_Entries shown:_
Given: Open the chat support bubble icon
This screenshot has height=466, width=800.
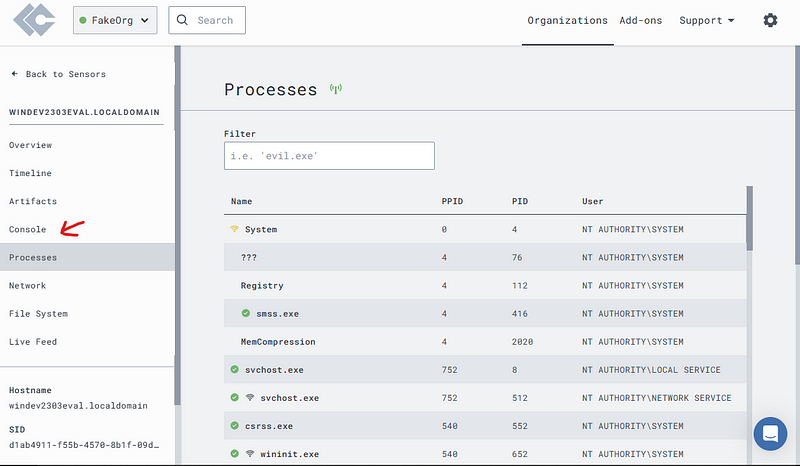Looking at the screenshot, I should [x=770, y=434].
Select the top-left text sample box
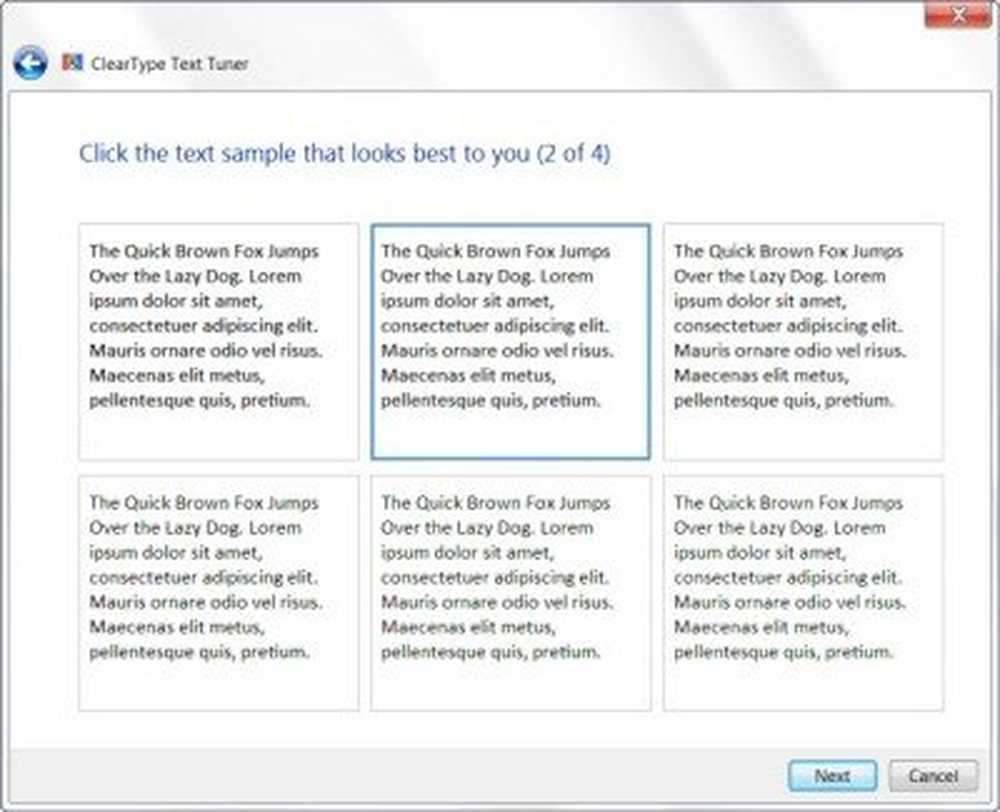The width and height of the screenshot is (1000, 812). pyautogui.click(x=219, y=341)
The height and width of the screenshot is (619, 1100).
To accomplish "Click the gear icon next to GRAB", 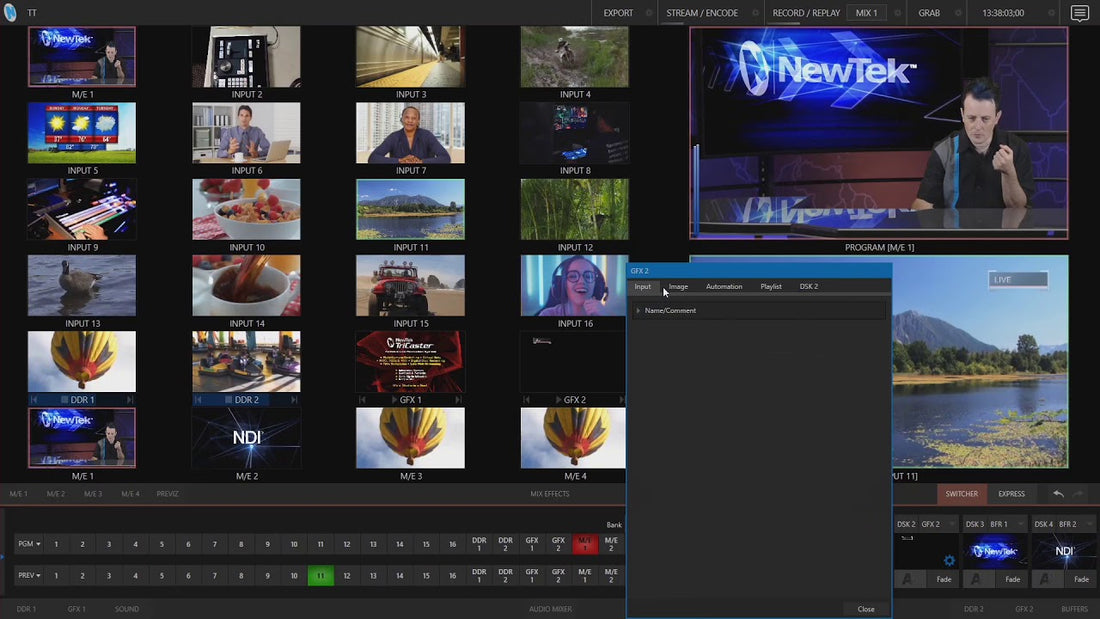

_Problem description:_
Transcribe all the data word for word; the images stay out.

_Exercise response:_
Given: Open the chat support bubble icon
This screenshot has height=466, width=800.
Looking at the screenshot, I should [x=770, y=434].
Select the top-left text sample box
The width and height of the screenshot is (1000, 812). pyautogui.click(x=219, y=341)
The height and width of the screenshot is (619, 1100).
To accomplish "Click the gear icon next to GRAB", 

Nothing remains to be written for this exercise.